On my way to work on this Valentine’s Day morning, as I’m walking on the street and looking down, I feel a presence. I look up and see an ex of mine from 2015 who immediately saw me, and quickly turned to walk in the opposite direction. He was that worried about walking past me?! What does he care? He’s married with a baby! I’m not going to lie to my loyal subscribers, it felt weird and disappointing to have this run in. It was not necessarily the thing I needed, but maybe it was. This ex told me we were exclusive while he secretly dated other people. This ex told me I was special and different while he then broke up with me telling me he wasn’t excited anymore.
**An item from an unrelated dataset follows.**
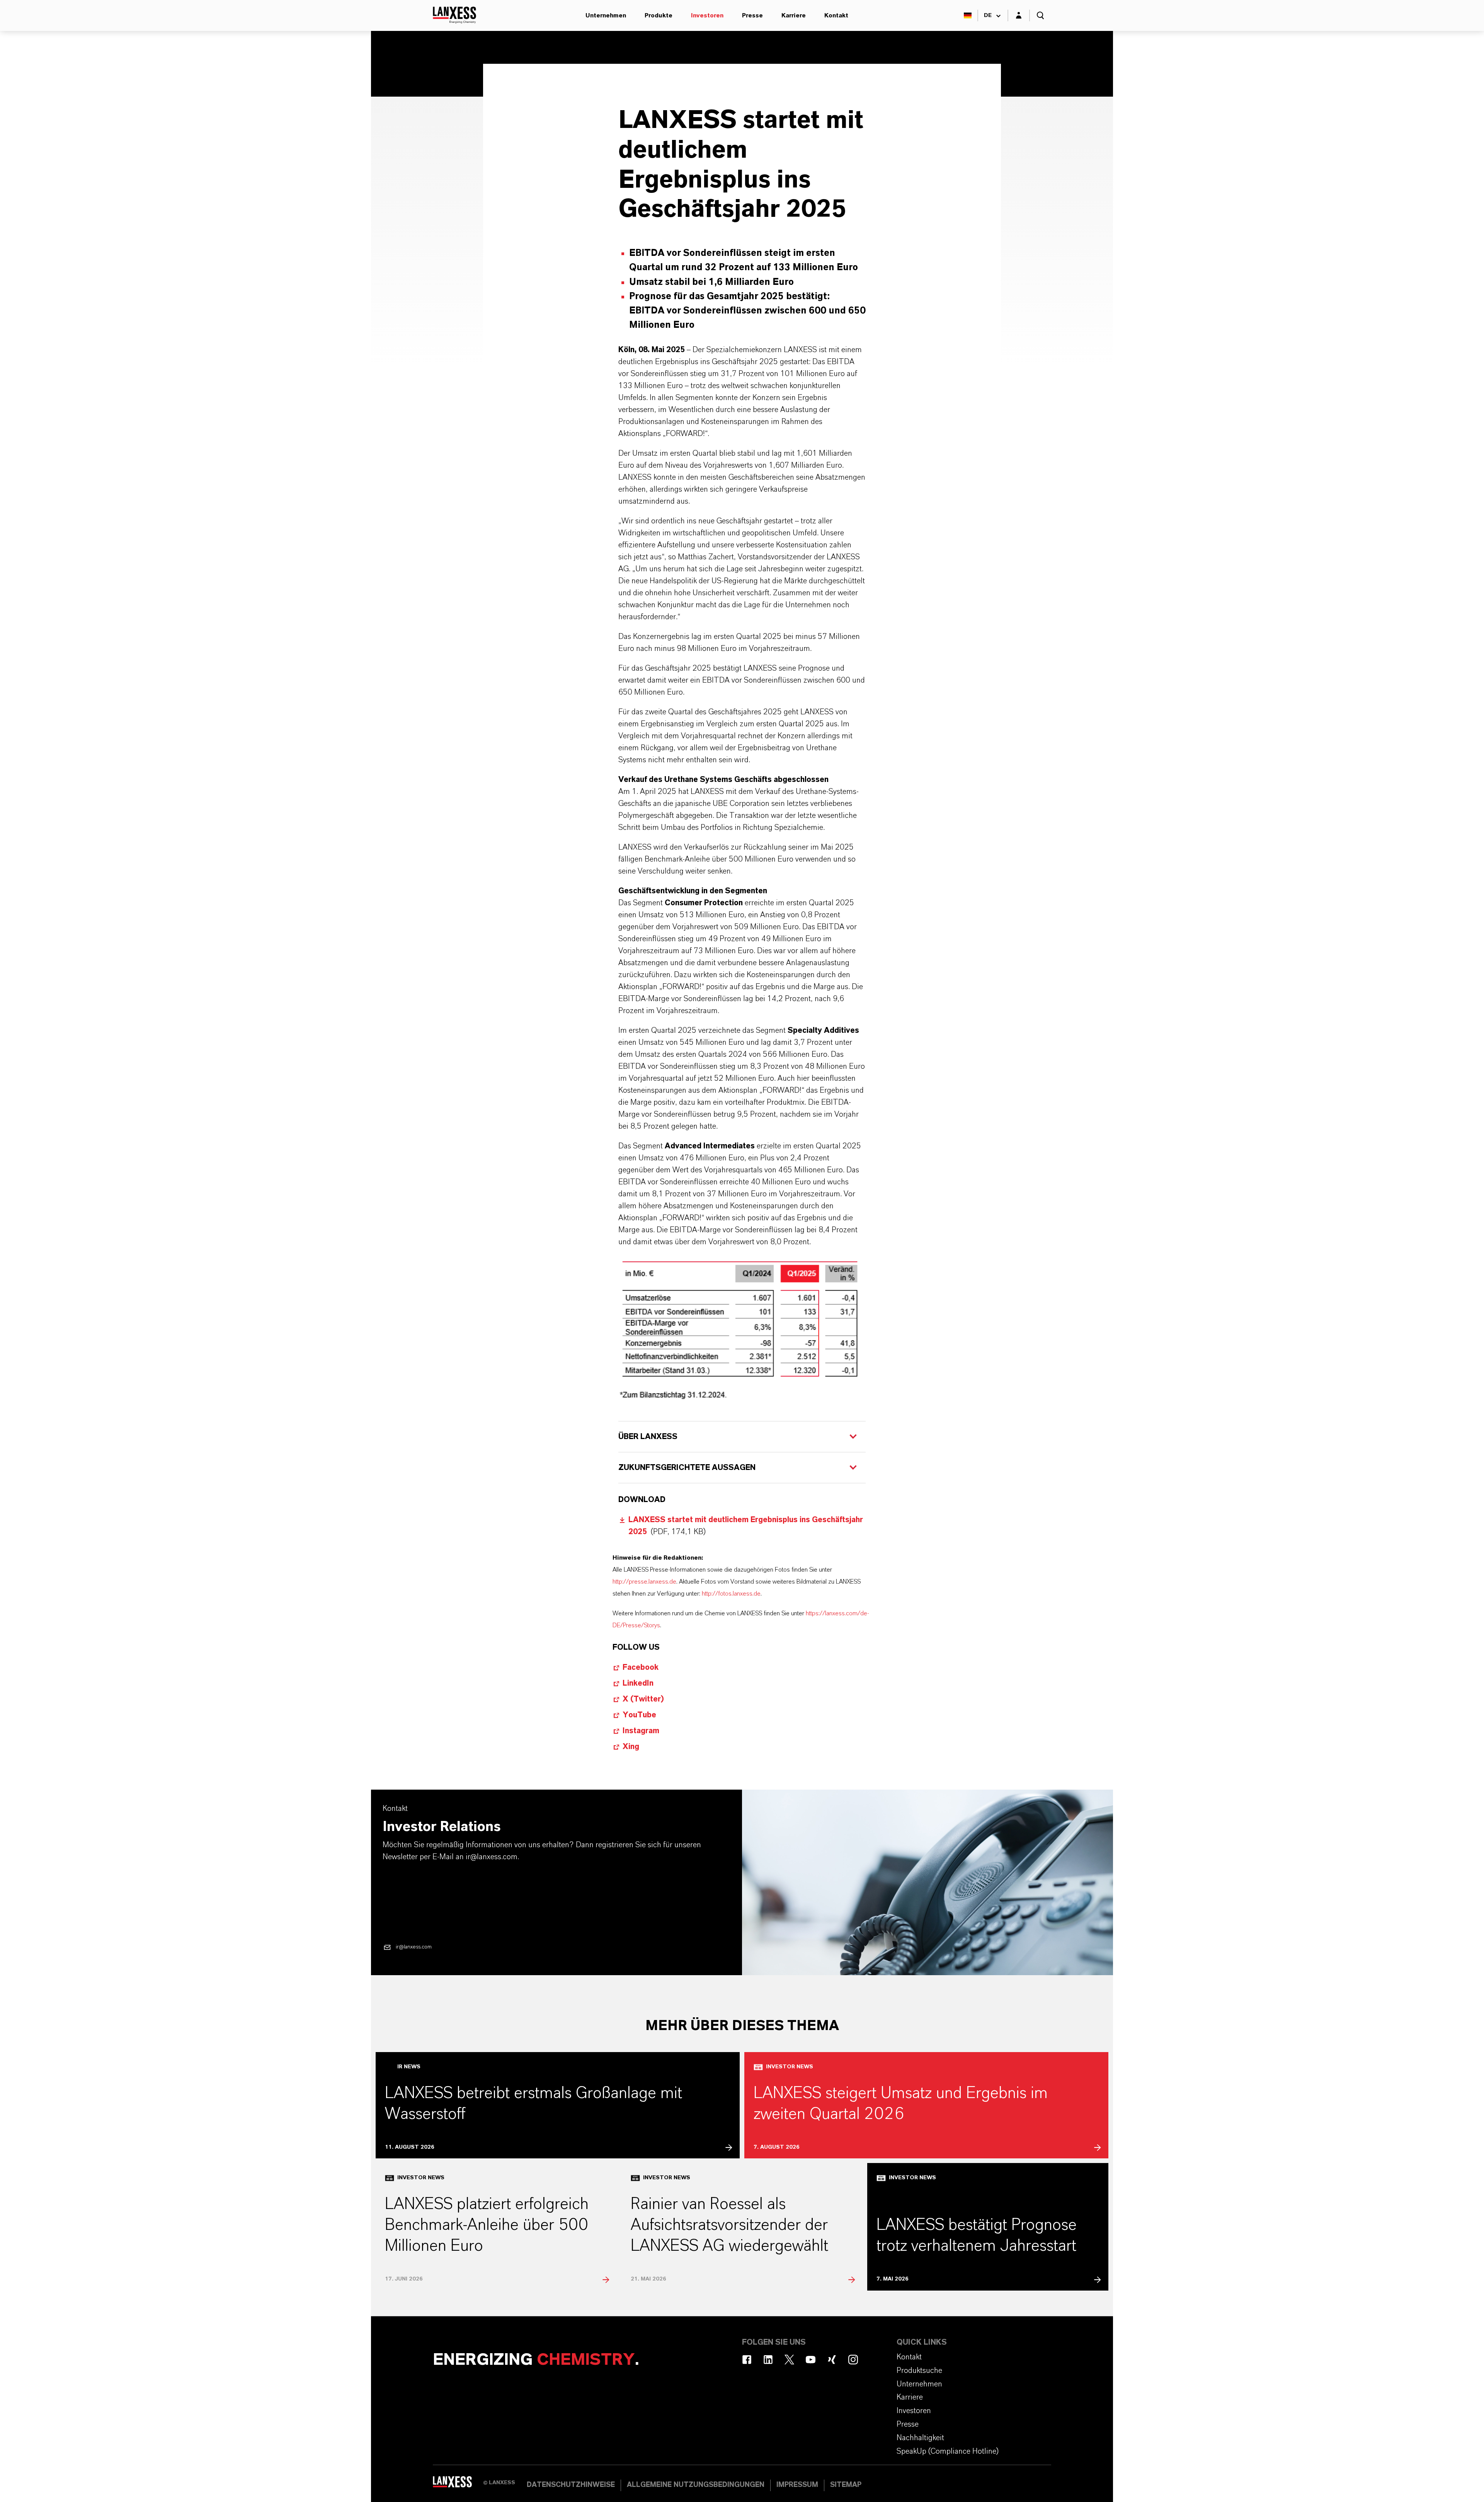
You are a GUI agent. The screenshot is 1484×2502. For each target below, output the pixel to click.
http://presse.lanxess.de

This was a sign. It was a sign to know my worth and what I value. I want a man that has realistic expectations of relationships. I want a man that is honest and committed without trying to see what else is better on the other side. I want a real man. And this guy, well, he is no real man.
On this Valentine’s Day, I’m thankful for my girlfriends. As I sit here in a house we rented in the Catskills, I am surrounded by beautiful, intelligent, successful, fun, and thoughtful women. They bring me life. We love each other in a real, deep way and hear each other out. We let each other vent, cry, and certainly celebrate. The other day, I picked up my mail to have a surprise card sent to me from my best friend. It brought me to tears. I came to the Catskills and got hot chocolate and a card from another best friend. Friendship love is everything. We are there for each other through it all. I know that we will be laughing and crying at each others’ weddings. We are each other’s loves. While we can’t fill the role of lover, boyfriend, or husband, we definitely give each other that real love. And that my friends, is what I will be forever grateful for. I have amazing women in my life and we are in this together. And the world is ours for the taking.